_Exercise instructions_
1. Name every NHL goaltender the Warren Strelow biography says he worked with.
2. Pick up the Warren Strelow biography after its last sentence and write the next part.

_Supplied passage_
....

Warren A. Strelow (January 22, 1934 – April 11, 2007) was a hockey goaltending coach. Arguably best known as the goaltenders coach for the United States Olympic Ice Hockey Team during the 1980 games in Lake Placid, he also served in the same capacity as coach for the New Jersey Devils, Washington Capitals, and San Jose Sharks of the NHL.

NHL goaltenders whom Strelow worked with include: Martin Brodeur, Miikka Kiprusoff, Evgeni Nabokov, Vesa Toskala, Johan Hedberg, and Nolan Schaefer.

....

_Data lines_
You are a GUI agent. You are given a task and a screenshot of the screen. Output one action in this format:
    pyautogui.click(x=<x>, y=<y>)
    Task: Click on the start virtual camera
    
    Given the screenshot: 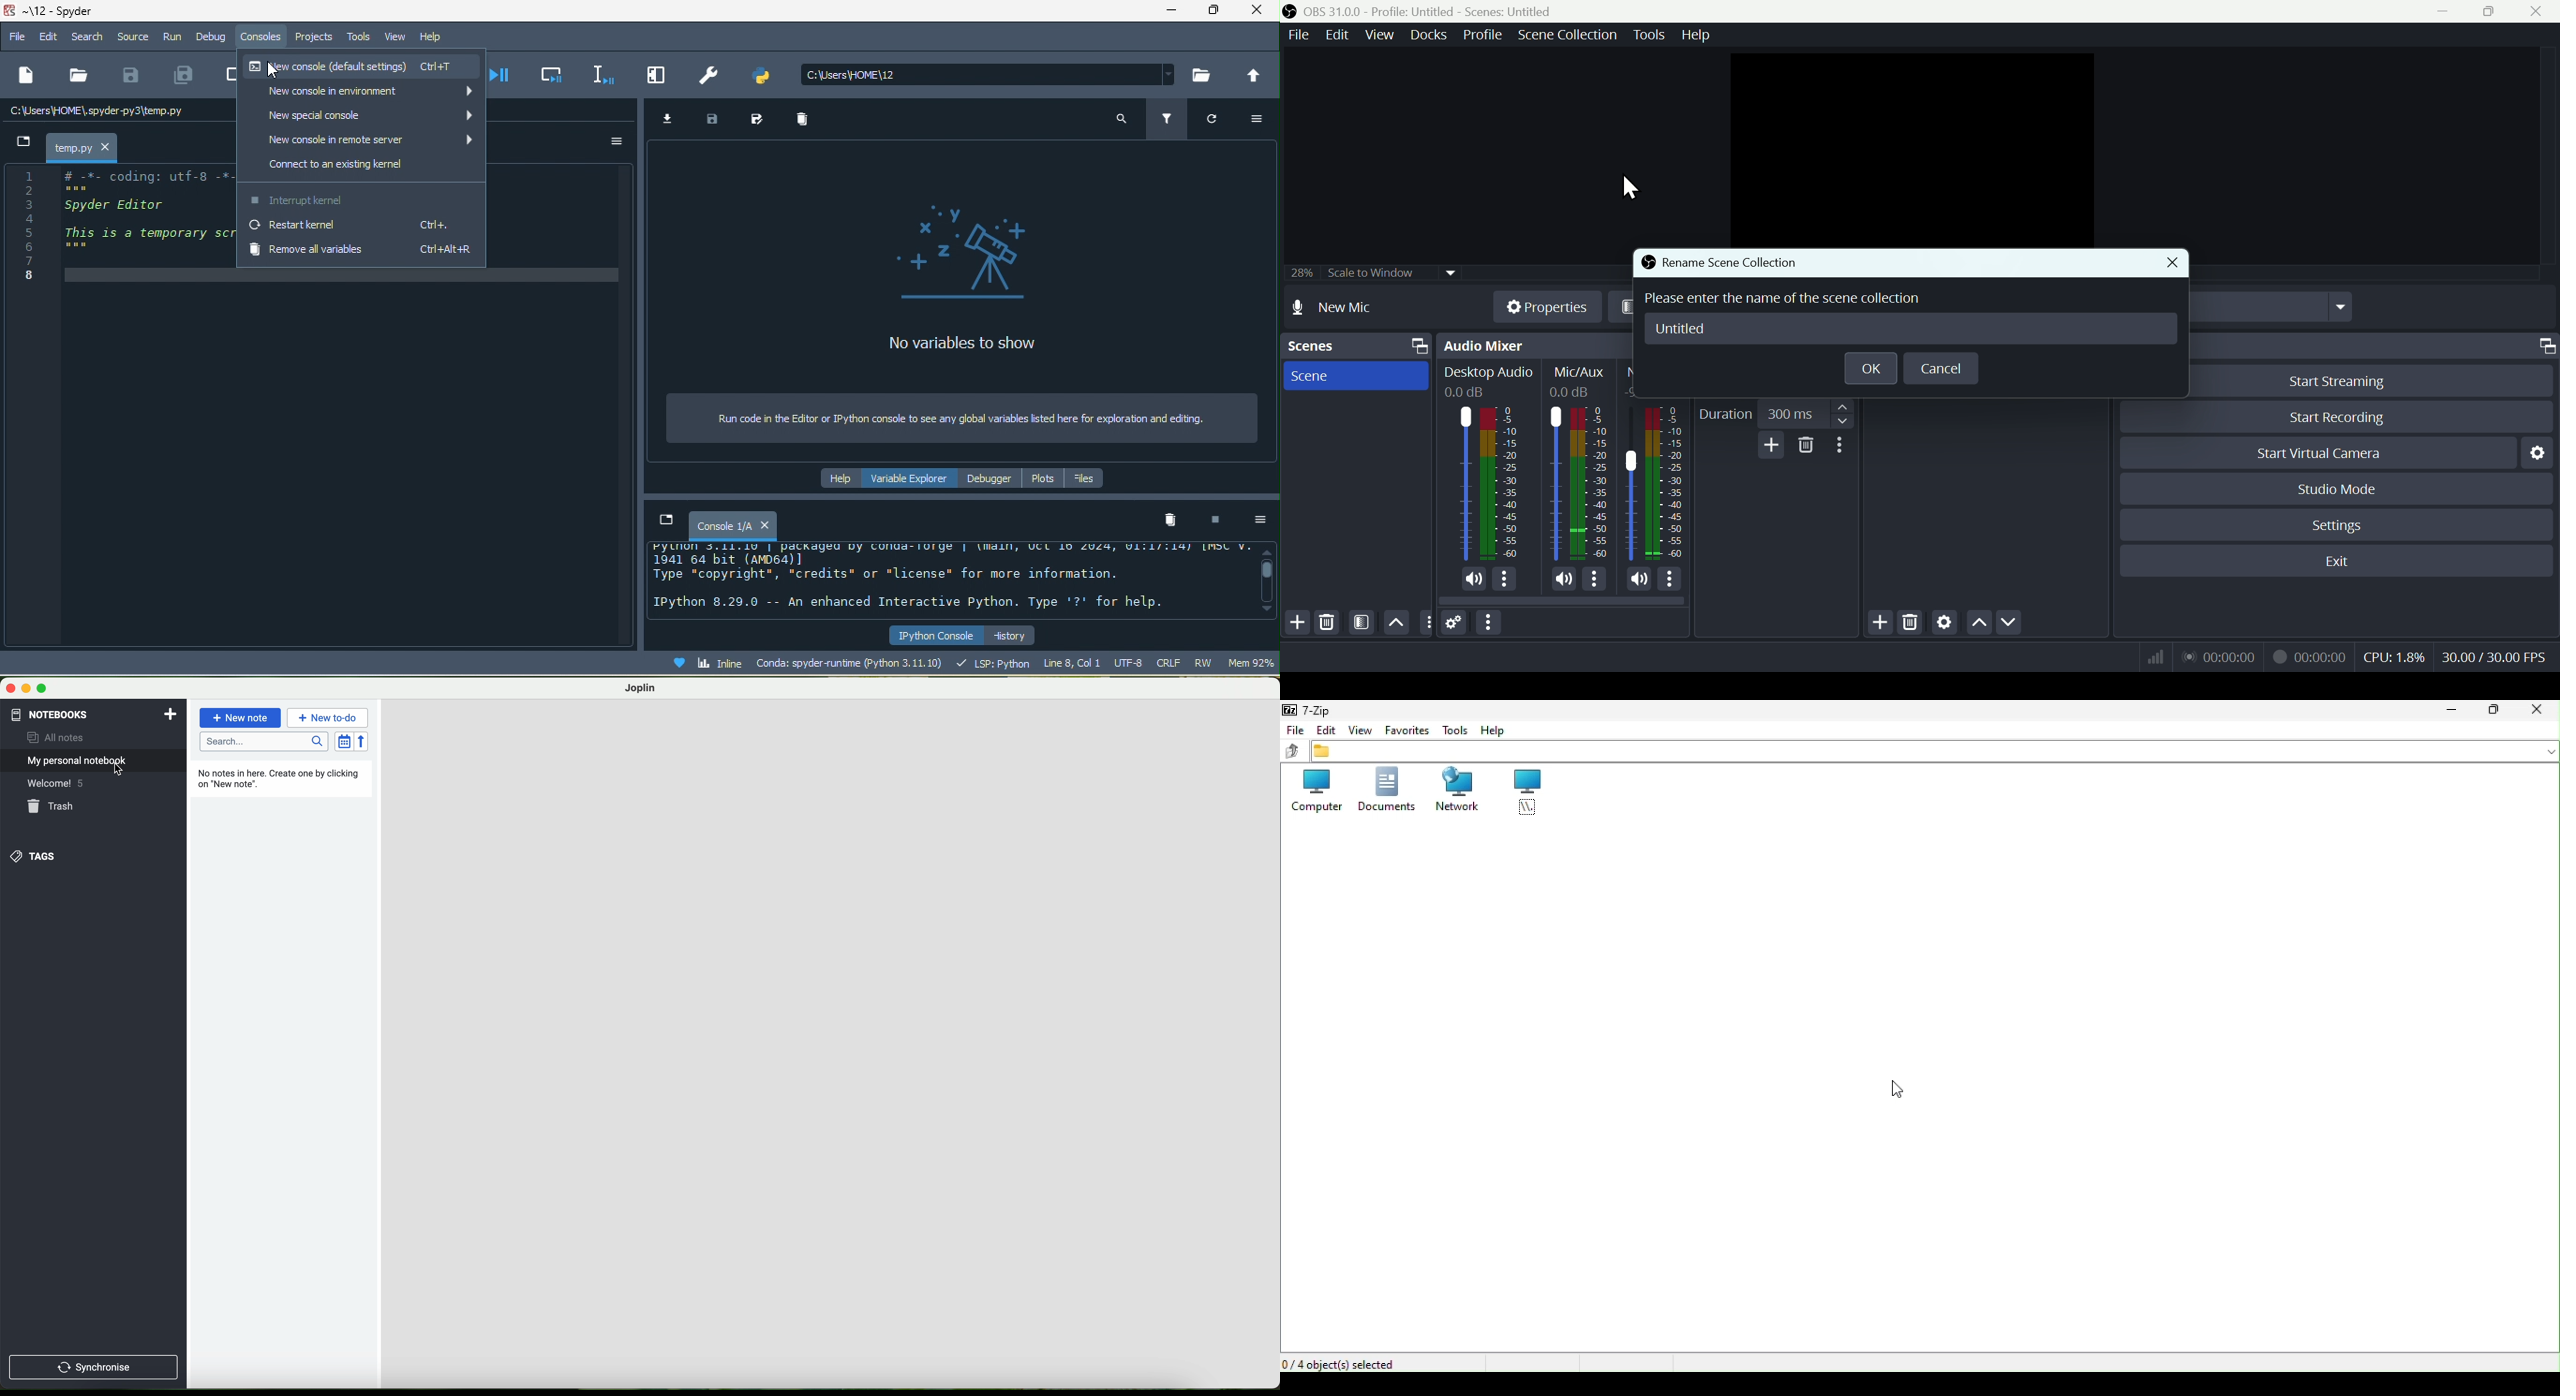 What is the action you would take?
    pyautogui.click(x=2309, y=454)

....

_Answers in order_
1. Martin Brodeur, Miikka Kiprusoff, Evgeni Nabokov, Vesa Toskala, Johan Hedberg, Nolan Schaefer

2.
Personal
Strelow was born and raised in St. Paul, St. Paul, Minnesota where he grew up playing hockey with his lifelong friend, Herb Brooks, for whom he would later serve under as goaltenders coach both at the University of Minnesota and with the 1980 (Gold Medal) and 2002 (Silver Medal) Olympic teams. Strelow graduated from Johnson High School in 1951, the year he was named to the Minnesota all-state team as a goaltender, having played for the team that lost the state final to Eveleth. He and his wife Karlene had two children, Tom and Rick.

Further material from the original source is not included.